▶ Exercise instructions
Rewrite every line of the entries below as a Markdown table with the columns "Row" and "Line," numbering the rows in order and leaving out blank lines.

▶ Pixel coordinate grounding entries
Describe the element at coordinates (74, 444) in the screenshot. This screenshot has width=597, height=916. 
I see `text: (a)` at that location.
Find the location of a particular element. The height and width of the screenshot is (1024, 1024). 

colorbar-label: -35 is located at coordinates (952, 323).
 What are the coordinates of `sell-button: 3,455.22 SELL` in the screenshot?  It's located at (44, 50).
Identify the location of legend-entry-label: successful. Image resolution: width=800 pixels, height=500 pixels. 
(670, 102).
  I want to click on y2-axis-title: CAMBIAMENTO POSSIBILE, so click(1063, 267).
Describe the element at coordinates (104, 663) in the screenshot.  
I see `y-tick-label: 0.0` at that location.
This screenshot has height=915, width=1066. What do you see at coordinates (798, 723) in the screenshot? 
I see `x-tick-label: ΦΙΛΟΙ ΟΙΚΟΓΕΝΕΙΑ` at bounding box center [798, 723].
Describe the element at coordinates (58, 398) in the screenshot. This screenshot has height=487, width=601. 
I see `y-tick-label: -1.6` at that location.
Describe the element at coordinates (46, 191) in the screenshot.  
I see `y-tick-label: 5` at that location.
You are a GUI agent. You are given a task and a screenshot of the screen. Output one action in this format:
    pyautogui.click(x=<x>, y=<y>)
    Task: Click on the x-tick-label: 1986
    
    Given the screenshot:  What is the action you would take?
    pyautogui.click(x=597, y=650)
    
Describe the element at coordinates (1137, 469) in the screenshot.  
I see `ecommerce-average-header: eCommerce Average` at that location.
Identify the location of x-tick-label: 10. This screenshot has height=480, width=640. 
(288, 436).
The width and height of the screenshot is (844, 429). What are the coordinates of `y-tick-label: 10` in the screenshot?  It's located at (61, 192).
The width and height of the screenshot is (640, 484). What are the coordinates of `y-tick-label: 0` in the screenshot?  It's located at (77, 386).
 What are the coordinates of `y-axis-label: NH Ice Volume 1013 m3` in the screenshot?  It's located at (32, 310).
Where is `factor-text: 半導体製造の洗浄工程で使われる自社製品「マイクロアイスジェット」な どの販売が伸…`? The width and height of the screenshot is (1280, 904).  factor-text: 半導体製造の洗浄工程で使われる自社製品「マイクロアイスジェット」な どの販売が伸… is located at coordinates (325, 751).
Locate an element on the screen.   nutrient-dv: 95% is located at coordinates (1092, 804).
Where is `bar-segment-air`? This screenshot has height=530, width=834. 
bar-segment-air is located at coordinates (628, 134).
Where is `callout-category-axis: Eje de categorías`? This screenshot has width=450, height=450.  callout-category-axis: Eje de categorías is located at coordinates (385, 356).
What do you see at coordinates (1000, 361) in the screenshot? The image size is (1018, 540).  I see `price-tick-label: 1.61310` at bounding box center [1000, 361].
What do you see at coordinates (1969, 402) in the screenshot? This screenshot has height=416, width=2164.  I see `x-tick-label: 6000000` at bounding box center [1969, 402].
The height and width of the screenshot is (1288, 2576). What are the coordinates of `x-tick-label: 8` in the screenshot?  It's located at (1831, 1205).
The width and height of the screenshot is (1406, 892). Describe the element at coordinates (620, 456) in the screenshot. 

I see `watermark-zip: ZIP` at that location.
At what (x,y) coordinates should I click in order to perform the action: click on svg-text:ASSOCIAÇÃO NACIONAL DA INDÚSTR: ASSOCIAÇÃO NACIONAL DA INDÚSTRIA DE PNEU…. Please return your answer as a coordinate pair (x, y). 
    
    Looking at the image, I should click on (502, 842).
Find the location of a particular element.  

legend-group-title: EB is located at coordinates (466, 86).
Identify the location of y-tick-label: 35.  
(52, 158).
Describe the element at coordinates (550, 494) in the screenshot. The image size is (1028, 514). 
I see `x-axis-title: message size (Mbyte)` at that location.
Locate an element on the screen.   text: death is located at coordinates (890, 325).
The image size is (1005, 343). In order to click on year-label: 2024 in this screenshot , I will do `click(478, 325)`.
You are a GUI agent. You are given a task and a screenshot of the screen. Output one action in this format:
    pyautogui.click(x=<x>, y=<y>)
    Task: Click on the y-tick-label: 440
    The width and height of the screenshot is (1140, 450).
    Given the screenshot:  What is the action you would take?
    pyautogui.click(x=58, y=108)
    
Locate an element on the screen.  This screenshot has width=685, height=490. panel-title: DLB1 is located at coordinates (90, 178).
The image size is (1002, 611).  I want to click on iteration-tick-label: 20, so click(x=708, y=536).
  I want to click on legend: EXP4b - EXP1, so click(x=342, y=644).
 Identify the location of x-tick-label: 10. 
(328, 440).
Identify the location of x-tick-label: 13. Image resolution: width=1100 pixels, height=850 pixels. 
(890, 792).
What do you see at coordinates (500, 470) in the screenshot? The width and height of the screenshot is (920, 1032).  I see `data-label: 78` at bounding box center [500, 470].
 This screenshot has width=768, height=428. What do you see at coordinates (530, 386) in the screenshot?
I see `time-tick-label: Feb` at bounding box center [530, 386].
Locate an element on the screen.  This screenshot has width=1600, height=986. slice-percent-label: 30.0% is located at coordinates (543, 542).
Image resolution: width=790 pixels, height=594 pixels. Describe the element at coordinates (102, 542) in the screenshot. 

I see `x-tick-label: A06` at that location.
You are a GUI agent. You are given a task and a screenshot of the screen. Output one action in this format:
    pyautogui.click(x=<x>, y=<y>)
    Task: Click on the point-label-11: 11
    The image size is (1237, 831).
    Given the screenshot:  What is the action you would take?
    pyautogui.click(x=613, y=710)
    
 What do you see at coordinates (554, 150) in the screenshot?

▶ Completed task
| Row | Line |
|---|---|
| 1 | Describe the element at coordinates (74, 444) in the screenshot. This screenshot has width=597, height=916.  |
| 2 | I see `text: (a)` at that location. |
| 3 | Find the location of a particular element. The height and width of the screenshot is (1024, 1024).  |
| 4 | colorbar-label: -35 is located at coordinates (952, 323). |
| 5 |  What are the coordinates of `sell-button: 3,455.22 SELL` in the screenshot?  It's located at (44, 50). |
| 6 | Identify the location of legend-entry-label: successful. Image resolution: width=800 pixels, height=500 pixels.  |
| 7 | (670, 102). |
| 8 |   I want to click on y2-axis-title: CAMBIAMENTO POSSIBILE, so click(1063, 267). |
| 9 | Describe the element at coordinates (104, 663) in the screenshot.   |
| 10 | I see `y-tick-label: 0.0` at that location. |
| 11 | This screenshot has height=915, width=1066. What do you see at coordinates (798, 723) in the screenshot?  |
| 12 | I see `x-tick-label: ΦΙΛΟΙ ΟΙΚΟΓΕΝΕΙΑ` at bounding box center [798, 723]. |
| 13 | Describe the element at coordinates (58, 398) in the screenshot. This screenshot has height=487, width=601.  |
| 14 | I see `y-tick-label: -1.6` at that location. |
| 15 | Describe the element at coordinates (46, 191) in the screenshot.   |
| 16 | I see `y-tick-label: 5` at that location. |
| 17 | You are a GUI agent. You are given a task and a screenshot of the screen. Output one action in this format: |
| 18 |     pyautogui.click(x=<x>, y=<y>) |
| 19 |     Task: Click on the x-tick-label: 1986 |
| 20 |     Given the screenshot:  What is the action you would take? |
| 21 |     pyautogui.click(x=597, y=650) |
| 22 | Describe the element at coordinates (1137, 469) in the screenshot.   |
| 23 | I see `ecommerce-average-header: eCommerce Average` at that location. |
| 24 | Identify the location of x-tick-label: 10. This screenshot has height=480, width=640.  |
| 25 | (288, 436). |
| 26 | The width and height of the screenshot is (844, 429). What are the coordinates of `y-tick-label: 10` in the screenshot?  It's located at (61, 192). |
| 27 | The width and height of the screenshot is (640, 484). What are the coordinates of `y-tick-label: 0` in the screenshot?  It's located at (77, 386). |
| 28 |  What are the coordinates of `y-axis-label: NH Ice Volume 1013 m3` in the screenshot?  It's located at (32, 310). |
| 29 | Where is `factor-text: 半導体製造の洗浄工程で使われる自社製品「マイクロアイスジェット」な どの販売が伸…`? The width and height of the screenshot is (1280, 904).  factor-text: 半導体製造の洗浄工程で使われる自社製品「マイクロアイスジェット」な どの販売が伸… is located at coordinates (325, 751). |
| 30 | Locate an element on the screen.   nutrient-dv: 95% is located at coordinates (1092, 804). |
| 31 | Where is `bar-segment-air`? This screenshot has height=530, width=834.  |
| 32 | bar-segment-air is located at coordinates (628, 134). |
| 33 | Where is `callout-category-axis: Eje de categorías`? This screenshot has width=450, height=450.  callout-category-axis: Eje de categorías is located at coordinates (385, 356). |
| 34 | What do you see at coordinates (1000, 361) in the screenshot? The image size is (1018, 540).  I see `price-tick-label: 1.61310` at bounding box center [1000, 361]. |
| 35 | What do you see at coordinates (1969, 402) in the screenshot? This screenshot has height=416, width=2164.  I see `x-tick-label: 6000000` at bounding box center [1969, 402]. |
| 36 | The height and width of the screenshot is (1288, 2576). What are the coordinates of `x-tick-label: 8` in the screenshot?  It's located at (1831, 1205). |
| 37 | The width and height of the screenshot is (1406, 892). Describe the element at coordinates (620, 456) in the screenshot.  |
| 38 | I see `watermark-zip: ZIP` at that location. |
| 39 | At what (x,y) coordinates should I click in order to perform the action: click on svg-text:ASSOCIAÇÃO NACIONAL DA INDÚSTR: ASSOCIAÇÃO NACIONAL DA INDÚSTRIA DE PNEU…. Please return your answer as a coordinate pair (x, y).  |
| 40 |     Looking at the image, I should click on (502, 842). |
| 41 | Find the location of a particular element.   |
| 42 | legend-group-title: EB is located at coordinates (466, 86). |
| 43 | Identify the location of y-tick-label: 35.   |
| 44 | (52, 158). |
| 45 | Describe the element at coordinates (550, 494) in the screenshot. The image size is (1028, 514).  |
| 46 | I see `x-axis-title: message size (Mbyte)` at that location. |
| 47 | Locate an element on the screen.   text: death is located at coordinates (890, 325). |
| 48 | The image size is (1005, 343). In order to click on year-label: 2024 in this screenshot , I will do `click(478, 325)`. |
| 49 | You are a GUI agent. You are given a task and a screenshot of the screen. Output one action in this format: |
| 50 |     pyautogui.click(x=<x>, y=<y>) |
| 51 |     Task: Click on the y-tick-label: 440 |
| 52 |     The width and height of the screenshot is (1140, 450). |
| 53 |     Given the screenshot:  What is the action you would take? |
| 54 |     pyautogui.click(x=58, y=108) |
| 55 | Locate an element on the screen.  This screenshot has width=685, height=490. panel-title: DLB1 is located at coordinates (90, 178). |
| 56 | The image size is (1002, 611).  I want to click on iteration-tick-label: 20, so click(x=708, y=536). |
| 57 |   I want to click on legend: EXP4b - EXP1, so click(x=342, y=644). |
| 58 |  Identify the location of x-tick-label: 10.  |
| 59 | (328, 440). |
| 60 | Identify the location of x-tick-label: 13. Image resolution: width=1100 pixels, height=850 pixels.  |
| 61 | (890, 792). |
| 62 | What do you see at coordinates (500, 470) in the screenshot? The width and height of the screenshot is (920, 1032).  I see `data-label: 78` at bounding box center [500, 470]. |
| 63 |  This screenshot has width=768, height=428. What do you see at coordinates (530, 386) in the screenshot? |
| 64 | I see `time-tick-label: Feb` at bounding box center [530, 386]. |
| 65 | Locate an element on the screen.  This screenshot has width=1600, height=986. slice-percent-label: 30.0% is located at coordinates (543, 542). |
| 66 | Image resolution: width=790 pixels, height=594 pixels. Describe the element at coordinates (102, 542) in the screenshot.  |
| 67 | I see `x-tick-label: A06` at that location. |
| 68 | You are a GUI agent. You are given a task and a screenshot of the screen. Output one action in this format: |
| 69 |     pyautogui.click(x=<x>, y=<y>) |
| 70 |     Task: Click on the point-label-11: 11 |
| 71 |     The image size is (1237, 831). |
| 72 |     Given the screenshot:  What is the action you would take? |
| 73 |     pyautogui.click(x=613, y=710) |
| 74 |  What do you see at coordinates (554, 150) in the screenshot? |